A pair of recent studies have made the case for vitamin D as a “sports supplement.” One, published in the medical journal Nutrients, illustrated that vitamin D intake can have a positive impact on VO2 max and 30-second sprint bursts. Another, published in the Journal of the International Society of Sports Nutrition, had ultra-runners run downhill, hard, and registered less “muscle damage” in those who’d taken mega doses of vitamin D.
In both cases, the vitamin D dosing was extreme. The National Institutes of Health recommends adults take in 4,200 IU of vitamin D a week. These runners were popping up to 6,000 IU daily. As Outside Online points out, this sort of research helps to begin legitimizing a small trend in sports nutrition of late, where some athletes are taking vitamin D as a performance booster, not just as a morning pill to address an internal deficiency.
For now, we’re still a few studies short of vitamin D taking over locker rooms and training facilities across the country. The skepticism is tied to the absurd number of vitamin D intake some prospecting nutritionists have prescribed — up to 100,000 IU a week. Obviously, there are forms to ingest the vitamin in a higher concentration, but for reference, it’s like water-chasing over 100 pills in just seven days.
Professional athletes already spend a ton of money and time on exercise, diet and recovery. Until vitamin D is roundly proven as performance-enhancing, that sort of routine could be a tough sell. It doesn’t help that some physiologists have concluded over-the-top dosages, while safe, won’t affect performance.

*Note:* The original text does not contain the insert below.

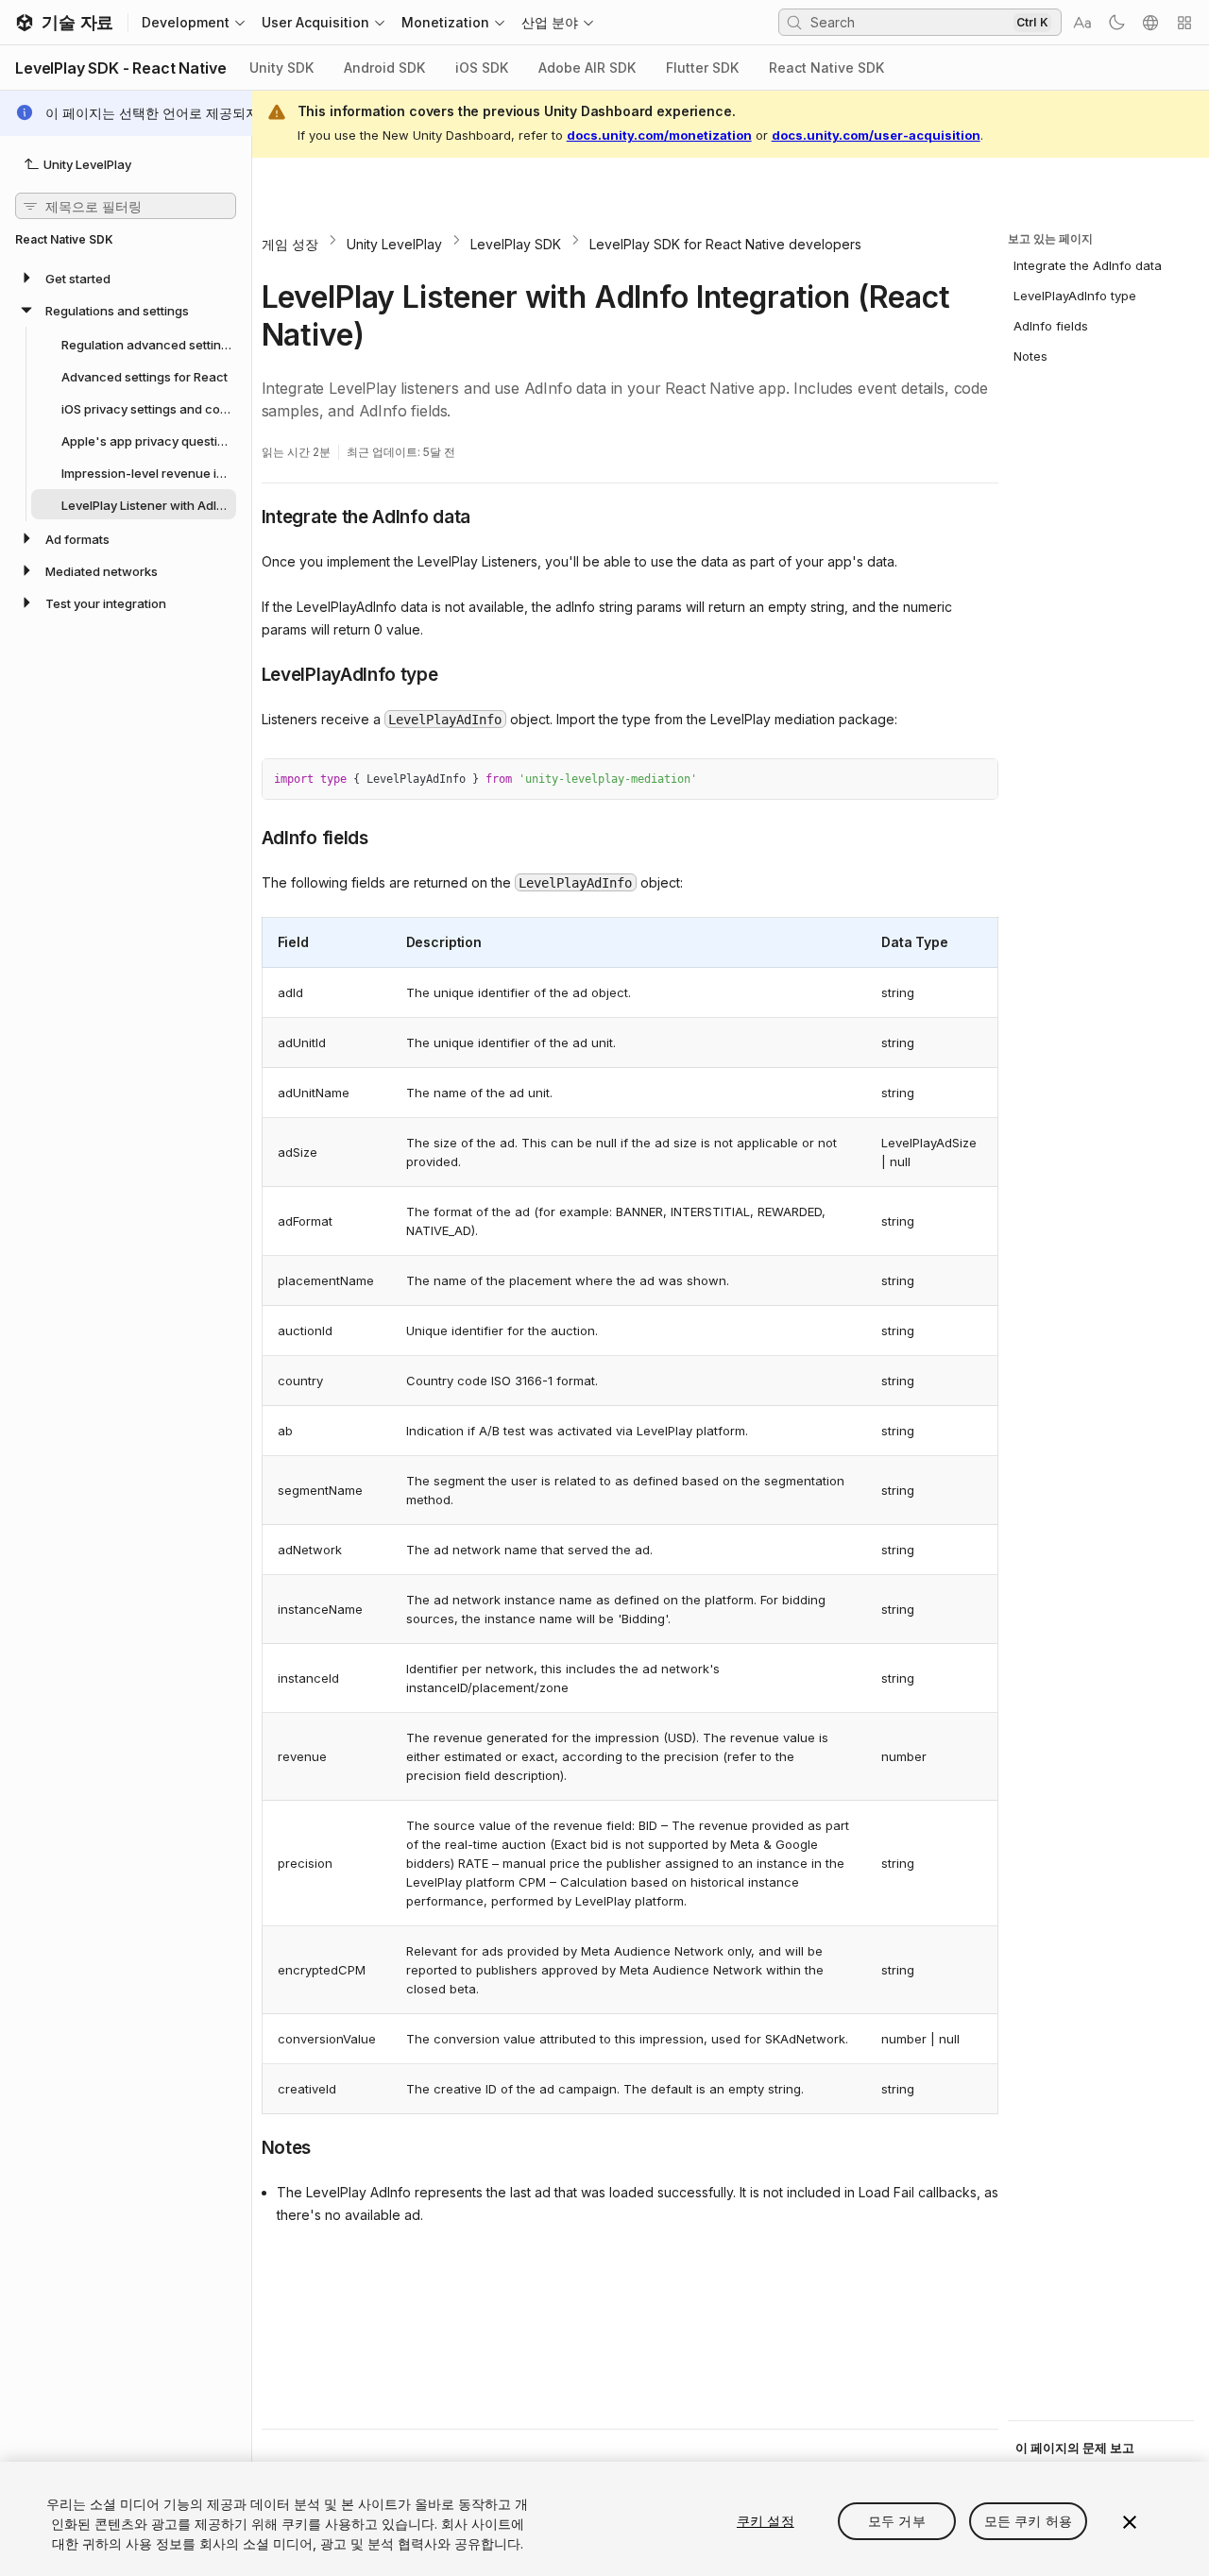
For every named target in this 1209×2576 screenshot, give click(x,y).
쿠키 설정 (765, 2521)
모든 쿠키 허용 (1028, 2521)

Still, this should be a reminder to the rest of us, the non-ultra-running public, to take our vitamin D. We have the luxury of not needing to know whether a couple more capsules a week will help us run a quicker 62 miles through the Rockies. All we need it to account for is deficiency, and it’s one that most of us live with. Over 70% of Americans get less than the recommended intake of vitamin D. When I took a $5,000 “super physical” in New York last year (it’s a long story), one of my doctor’s top tips was to start incorporating vitamin D into my daily routine.
It’s essential for bone health, it’s vital for the immune system, it helps regulate insulin levels, it inhibits cancer cell growth, and it’s more important than ever, between winter and this damned, unceasing lockdown. Speak to your doctor to get more information, and if you’re looking for an easy, door-to-door delivery, I’m a big fan of multivitamin service care/of. Otherwise, we recommend getting outside, for at least 20 minutes each day, and eating lots of fatty fish. Here’s a recipe.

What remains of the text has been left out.